Team dynamics and individual work
Your ability to integrate with existing staff is something the interviewer will want to know early on. Talk about your experiences of teamwork, the kinds of roles you took on, and the things you did to support your teammates. You can also talk about how you work alone, in particular your workflow and QA settings.
Relationship with the boss
Another important aspect that the interviewer will want to know is your ability to follow the boss’s instructions. Do you prefer to be micromanaged and take constant direction, or do you prefer a more hands-off management style and being alone with your own devices?
Keep it honest
The important thing is to be honest with your recruiter. As tempting as it may be to embellish a few details about your experience and skills, doing so can backfire, later on, not to mention that many staffing services companies will recognize a lie when they hear one.
They want more? Read our blog on the 10 most classic interview questions and tips on how to answer them.
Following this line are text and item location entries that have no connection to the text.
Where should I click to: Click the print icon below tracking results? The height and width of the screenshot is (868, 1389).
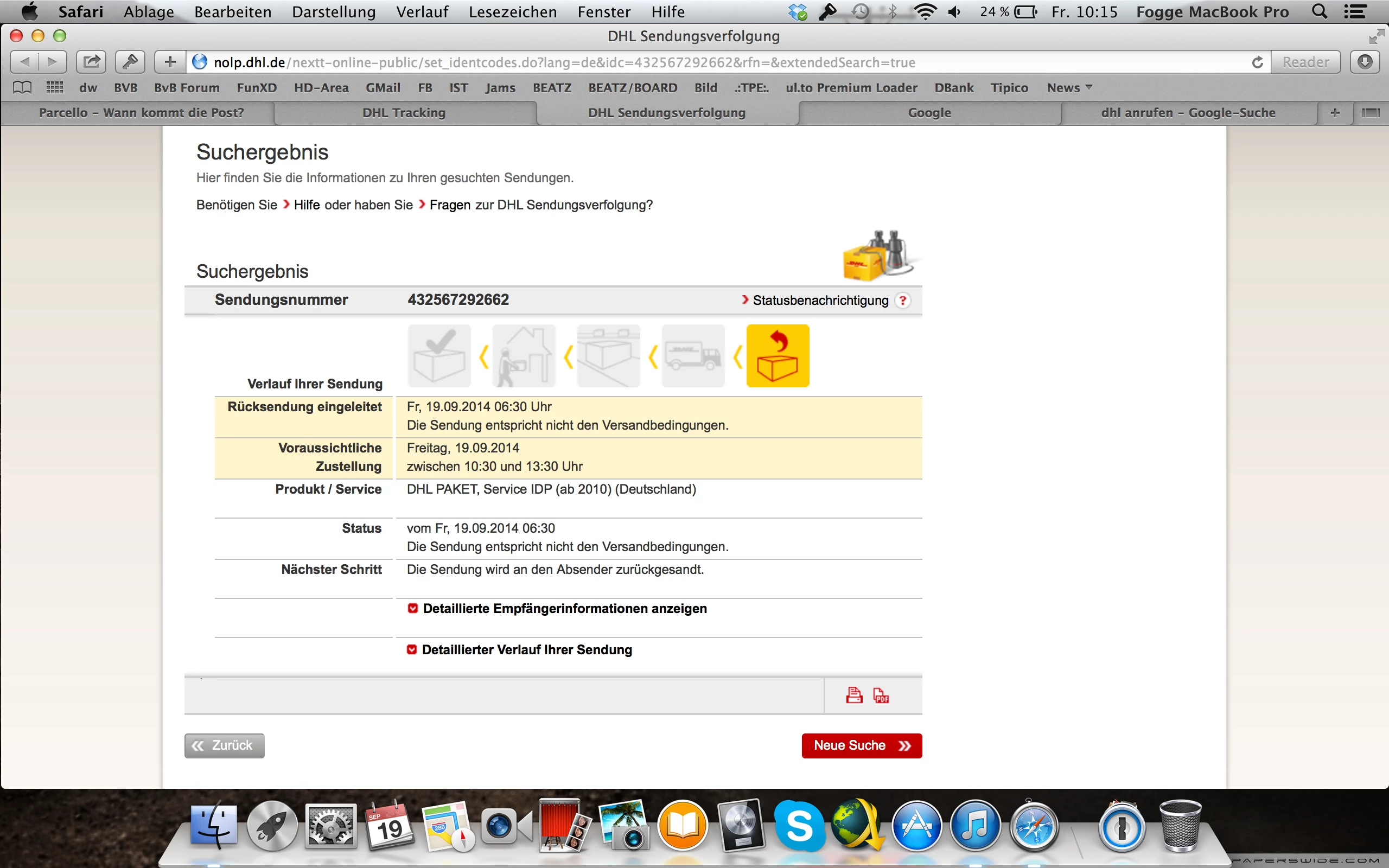pyautogui.click(x=854, y=695)
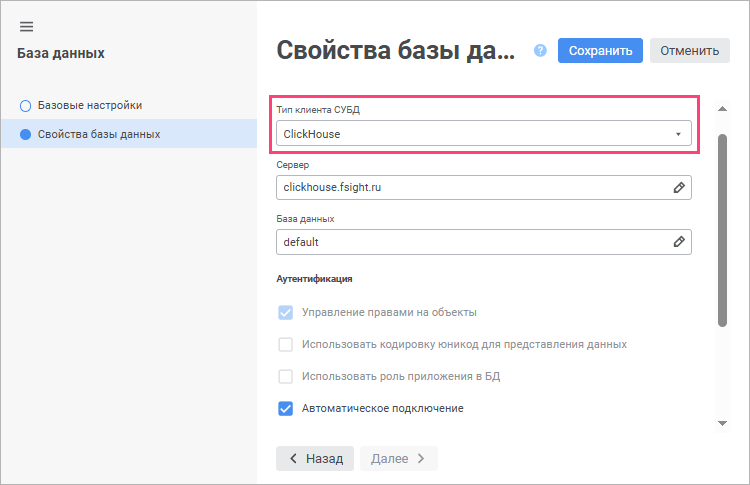The image size is (750, 485).
Task: Click the Отменить button
Action: tap(690, 51)
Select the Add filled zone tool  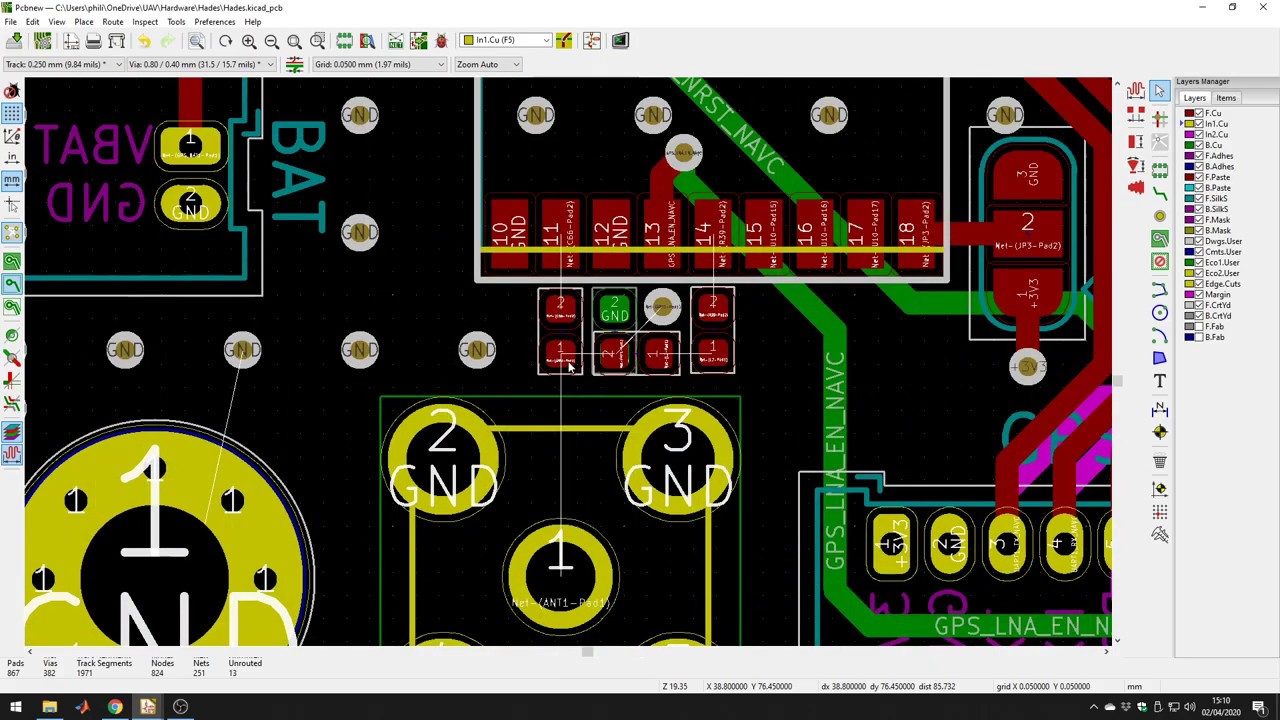tap(1159, 239)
For more job search and job interview tips, talk to the experts at Star Staffing! Visit our contact page to get in touch with one of our job search agents.
Points to emphasize
In answering the question of how you describe your work style, your ability to articulate your work style takes center stage.
Be sure to let the interviewer know if you like to work alone or in a team.
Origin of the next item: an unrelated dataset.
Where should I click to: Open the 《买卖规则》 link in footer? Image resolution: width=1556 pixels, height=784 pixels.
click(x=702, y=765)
Let the hiring manager know how you respond to comments and criticism.
Emphasize any collaborative and independent work skills you have that pertain to the position you are applying for.
Any skills and abilities you have should be expressed simply.
Highlight any skills that are relevant to the question that portrays you as the best candidate for the position.
Mistakes to Avoid
How well you explain your collaborative and independent skills demonstrates your ability to think and communicate about yourself. To avoid answering this question incorrectly, prepare before the interview. Avoid saying things like:
I prefer to work alone.
I am a great worker with good communication skills.
I do my best to meet and exceed all work goals.
While I don’t prefer to work with others, I can and will do so when needed.
Hiring staff want to see creativity, self-expression, and honesty in their responses. Don’t underestimate or exaggerate your abilities. Be honest, thoughtful, and be prepared to describe your work style in a smart way to show how well it would fit in with the job and work environment.
How would you describe your work style?
An excellent answer to a difficult work style question, ‘how would you describe your work style?’ is:
I can adapt to any workplace. I try to maintain a fast pace during my work shift to stay focused while doing my tasks.
I strive to be efficient and strive to ensure that all work is completed correctly and without errors.
I work well on my own but am more than happy to work with others for collaborations or team projects. I take my position seriously and am completely dedicated and motivated to succeed.